**Task instructions:**
Please reproduce word for word the part of the material that opens with the line containing "Task: Click the Backup power 2.3V~4.6V line" and closes with the line containing "Click the Learn", including both of those lines.

++++ Dataset content ++++

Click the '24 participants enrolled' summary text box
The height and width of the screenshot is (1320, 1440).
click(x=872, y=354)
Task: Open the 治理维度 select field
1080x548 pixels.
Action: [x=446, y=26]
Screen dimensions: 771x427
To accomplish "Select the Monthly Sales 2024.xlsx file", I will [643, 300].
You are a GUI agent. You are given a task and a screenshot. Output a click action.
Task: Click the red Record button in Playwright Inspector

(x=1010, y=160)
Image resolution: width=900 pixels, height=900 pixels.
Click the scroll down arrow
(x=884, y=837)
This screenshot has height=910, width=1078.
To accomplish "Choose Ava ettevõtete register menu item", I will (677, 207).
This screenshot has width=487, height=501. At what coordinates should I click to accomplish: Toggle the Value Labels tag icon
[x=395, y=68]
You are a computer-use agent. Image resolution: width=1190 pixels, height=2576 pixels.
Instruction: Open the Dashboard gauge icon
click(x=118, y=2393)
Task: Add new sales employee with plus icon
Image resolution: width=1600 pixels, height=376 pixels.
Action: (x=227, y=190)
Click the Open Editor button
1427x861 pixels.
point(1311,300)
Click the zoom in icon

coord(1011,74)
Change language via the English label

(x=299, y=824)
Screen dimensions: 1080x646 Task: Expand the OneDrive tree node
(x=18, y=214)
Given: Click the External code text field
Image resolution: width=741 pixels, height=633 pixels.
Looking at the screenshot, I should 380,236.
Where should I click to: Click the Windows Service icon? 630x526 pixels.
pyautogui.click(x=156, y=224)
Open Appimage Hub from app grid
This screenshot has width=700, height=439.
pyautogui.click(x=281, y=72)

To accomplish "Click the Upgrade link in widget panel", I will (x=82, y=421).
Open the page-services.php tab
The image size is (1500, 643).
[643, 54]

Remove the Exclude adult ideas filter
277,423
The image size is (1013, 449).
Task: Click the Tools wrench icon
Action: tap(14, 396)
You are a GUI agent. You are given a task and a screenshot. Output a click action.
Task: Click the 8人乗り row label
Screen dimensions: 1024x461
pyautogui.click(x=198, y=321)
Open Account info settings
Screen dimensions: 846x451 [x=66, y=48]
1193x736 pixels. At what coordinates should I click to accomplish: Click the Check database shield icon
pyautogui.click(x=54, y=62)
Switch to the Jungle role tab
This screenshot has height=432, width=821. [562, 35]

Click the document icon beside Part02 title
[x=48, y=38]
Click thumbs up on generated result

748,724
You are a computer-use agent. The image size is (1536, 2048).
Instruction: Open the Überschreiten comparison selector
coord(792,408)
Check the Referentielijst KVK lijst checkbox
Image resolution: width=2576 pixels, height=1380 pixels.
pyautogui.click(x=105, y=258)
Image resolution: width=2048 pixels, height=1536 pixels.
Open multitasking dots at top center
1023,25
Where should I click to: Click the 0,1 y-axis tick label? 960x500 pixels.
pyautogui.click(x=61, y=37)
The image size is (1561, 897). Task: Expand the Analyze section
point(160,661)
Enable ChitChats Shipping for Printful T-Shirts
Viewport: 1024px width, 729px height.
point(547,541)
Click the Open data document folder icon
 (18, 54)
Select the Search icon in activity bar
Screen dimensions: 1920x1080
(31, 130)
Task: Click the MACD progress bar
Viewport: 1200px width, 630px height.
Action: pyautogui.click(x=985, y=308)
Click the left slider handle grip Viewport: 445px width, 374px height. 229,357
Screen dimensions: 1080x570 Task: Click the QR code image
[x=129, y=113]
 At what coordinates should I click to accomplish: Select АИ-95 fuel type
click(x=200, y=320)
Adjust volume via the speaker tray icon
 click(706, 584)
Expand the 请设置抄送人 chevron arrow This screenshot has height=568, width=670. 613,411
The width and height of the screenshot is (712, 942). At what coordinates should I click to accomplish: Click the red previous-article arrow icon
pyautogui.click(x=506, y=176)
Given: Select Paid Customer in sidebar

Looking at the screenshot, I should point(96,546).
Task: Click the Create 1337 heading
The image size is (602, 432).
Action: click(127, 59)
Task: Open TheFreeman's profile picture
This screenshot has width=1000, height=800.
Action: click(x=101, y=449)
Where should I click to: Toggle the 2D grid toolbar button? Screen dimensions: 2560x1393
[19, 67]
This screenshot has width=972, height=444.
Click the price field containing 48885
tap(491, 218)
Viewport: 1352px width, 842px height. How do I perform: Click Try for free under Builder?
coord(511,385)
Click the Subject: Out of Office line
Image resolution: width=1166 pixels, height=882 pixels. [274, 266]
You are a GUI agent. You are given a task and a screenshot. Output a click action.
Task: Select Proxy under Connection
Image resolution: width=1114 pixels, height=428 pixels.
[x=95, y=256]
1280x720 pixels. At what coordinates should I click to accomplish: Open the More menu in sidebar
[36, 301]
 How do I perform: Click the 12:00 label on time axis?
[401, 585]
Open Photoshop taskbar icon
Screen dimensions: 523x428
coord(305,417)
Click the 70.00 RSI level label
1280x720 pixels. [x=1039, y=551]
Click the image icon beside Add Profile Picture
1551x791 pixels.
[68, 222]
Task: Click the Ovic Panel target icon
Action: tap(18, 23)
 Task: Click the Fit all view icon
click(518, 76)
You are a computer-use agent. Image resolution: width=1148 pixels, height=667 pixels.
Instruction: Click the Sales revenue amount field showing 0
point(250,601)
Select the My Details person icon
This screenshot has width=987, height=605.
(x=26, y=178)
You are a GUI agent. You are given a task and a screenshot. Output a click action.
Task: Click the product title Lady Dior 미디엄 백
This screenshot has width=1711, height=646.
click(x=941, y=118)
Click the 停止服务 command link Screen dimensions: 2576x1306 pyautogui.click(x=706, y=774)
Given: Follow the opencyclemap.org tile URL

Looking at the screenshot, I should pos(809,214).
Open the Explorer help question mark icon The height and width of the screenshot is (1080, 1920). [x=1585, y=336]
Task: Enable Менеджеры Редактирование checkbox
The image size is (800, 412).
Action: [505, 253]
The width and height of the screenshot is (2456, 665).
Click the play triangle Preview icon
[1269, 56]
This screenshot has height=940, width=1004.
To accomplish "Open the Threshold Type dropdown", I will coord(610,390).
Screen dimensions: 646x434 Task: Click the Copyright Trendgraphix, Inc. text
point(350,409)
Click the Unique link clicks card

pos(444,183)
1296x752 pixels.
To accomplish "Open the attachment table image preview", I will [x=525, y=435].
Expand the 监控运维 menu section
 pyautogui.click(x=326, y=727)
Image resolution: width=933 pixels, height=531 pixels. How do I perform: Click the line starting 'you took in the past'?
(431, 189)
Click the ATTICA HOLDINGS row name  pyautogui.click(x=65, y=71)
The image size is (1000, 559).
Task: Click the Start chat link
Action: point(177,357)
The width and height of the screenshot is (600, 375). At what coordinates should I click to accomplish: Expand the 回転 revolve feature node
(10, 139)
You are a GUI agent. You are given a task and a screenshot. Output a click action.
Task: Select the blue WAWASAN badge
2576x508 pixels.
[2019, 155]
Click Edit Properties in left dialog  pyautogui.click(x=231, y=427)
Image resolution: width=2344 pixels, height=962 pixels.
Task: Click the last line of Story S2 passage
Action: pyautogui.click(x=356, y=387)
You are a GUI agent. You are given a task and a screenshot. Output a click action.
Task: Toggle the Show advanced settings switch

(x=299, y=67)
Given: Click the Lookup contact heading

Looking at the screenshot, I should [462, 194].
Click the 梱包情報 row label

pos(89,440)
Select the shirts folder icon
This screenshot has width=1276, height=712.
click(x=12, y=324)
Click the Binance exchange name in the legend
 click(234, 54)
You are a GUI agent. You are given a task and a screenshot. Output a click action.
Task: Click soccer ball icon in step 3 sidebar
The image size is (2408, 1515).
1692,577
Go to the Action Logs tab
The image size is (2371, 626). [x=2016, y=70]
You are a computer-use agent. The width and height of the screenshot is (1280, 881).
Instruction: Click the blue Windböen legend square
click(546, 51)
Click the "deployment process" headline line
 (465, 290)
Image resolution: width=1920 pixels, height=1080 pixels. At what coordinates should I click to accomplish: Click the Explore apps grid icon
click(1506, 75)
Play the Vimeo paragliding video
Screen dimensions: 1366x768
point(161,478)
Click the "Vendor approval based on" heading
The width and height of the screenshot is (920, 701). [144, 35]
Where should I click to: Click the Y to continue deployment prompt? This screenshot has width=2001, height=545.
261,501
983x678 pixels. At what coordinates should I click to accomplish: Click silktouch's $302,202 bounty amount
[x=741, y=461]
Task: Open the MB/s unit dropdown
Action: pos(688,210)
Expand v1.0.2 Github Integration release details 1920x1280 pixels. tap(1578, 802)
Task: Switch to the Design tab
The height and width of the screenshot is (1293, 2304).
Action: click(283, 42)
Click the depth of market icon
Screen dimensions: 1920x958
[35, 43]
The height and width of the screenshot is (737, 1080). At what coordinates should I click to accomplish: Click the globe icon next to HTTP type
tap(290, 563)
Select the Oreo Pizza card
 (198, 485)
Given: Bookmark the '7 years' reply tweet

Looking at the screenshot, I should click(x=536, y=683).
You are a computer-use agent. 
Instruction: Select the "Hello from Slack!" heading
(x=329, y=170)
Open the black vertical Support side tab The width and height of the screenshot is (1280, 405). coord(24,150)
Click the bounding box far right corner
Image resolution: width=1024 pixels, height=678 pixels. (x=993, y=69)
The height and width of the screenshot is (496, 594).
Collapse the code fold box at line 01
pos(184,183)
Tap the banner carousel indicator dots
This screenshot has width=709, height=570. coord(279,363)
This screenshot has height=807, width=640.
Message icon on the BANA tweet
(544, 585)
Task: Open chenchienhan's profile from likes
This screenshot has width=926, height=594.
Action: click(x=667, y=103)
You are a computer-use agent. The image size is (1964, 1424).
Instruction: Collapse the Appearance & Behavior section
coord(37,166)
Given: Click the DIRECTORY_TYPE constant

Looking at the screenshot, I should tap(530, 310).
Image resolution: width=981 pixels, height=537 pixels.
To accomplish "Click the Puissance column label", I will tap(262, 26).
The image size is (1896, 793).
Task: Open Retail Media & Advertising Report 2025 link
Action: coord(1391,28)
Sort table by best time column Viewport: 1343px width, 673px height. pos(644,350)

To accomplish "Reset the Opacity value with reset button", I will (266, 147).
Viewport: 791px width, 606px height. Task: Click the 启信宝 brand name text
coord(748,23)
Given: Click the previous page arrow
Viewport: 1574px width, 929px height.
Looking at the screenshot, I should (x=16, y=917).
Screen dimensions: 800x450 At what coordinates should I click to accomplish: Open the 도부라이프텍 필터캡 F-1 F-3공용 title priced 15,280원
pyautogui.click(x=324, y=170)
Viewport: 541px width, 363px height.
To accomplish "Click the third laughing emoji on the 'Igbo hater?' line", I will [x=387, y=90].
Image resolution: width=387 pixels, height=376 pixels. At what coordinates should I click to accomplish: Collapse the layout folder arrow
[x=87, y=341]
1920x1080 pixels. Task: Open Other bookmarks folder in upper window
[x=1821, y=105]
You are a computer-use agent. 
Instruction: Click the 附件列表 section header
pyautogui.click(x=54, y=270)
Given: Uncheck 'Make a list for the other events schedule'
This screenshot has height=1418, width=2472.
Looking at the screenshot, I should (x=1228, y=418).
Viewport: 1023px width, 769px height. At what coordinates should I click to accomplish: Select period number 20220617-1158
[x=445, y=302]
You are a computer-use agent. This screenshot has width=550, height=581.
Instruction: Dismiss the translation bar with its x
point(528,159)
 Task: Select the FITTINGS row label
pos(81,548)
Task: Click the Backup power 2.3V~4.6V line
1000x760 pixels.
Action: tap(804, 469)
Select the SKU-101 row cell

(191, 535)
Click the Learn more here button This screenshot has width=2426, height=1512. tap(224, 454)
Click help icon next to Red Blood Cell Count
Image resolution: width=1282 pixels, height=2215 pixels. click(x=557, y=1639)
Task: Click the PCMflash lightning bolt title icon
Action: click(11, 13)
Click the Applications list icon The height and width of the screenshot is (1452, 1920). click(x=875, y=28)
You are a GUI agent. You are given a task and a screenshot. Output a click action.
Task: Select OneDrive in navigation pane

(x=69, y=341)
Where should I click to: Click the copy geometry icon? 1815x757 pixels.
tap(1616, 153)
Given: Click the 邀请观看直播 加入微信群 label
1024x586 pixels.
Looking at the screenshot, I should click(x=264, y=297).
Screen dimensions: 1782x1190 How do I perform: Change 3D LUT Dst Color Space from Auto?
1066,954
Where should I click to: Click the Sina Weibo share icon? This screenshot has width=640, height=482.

++++

**Task response:**
Task: Click the Backup power 2.3V~4.6V line
1000x760 pixels.
Action: tap(804, 469)
Select the SKU-101 row cell

(191, 535)
Click the Learn more here button This screenshot has width=2426, height=1512. tap(224, 454)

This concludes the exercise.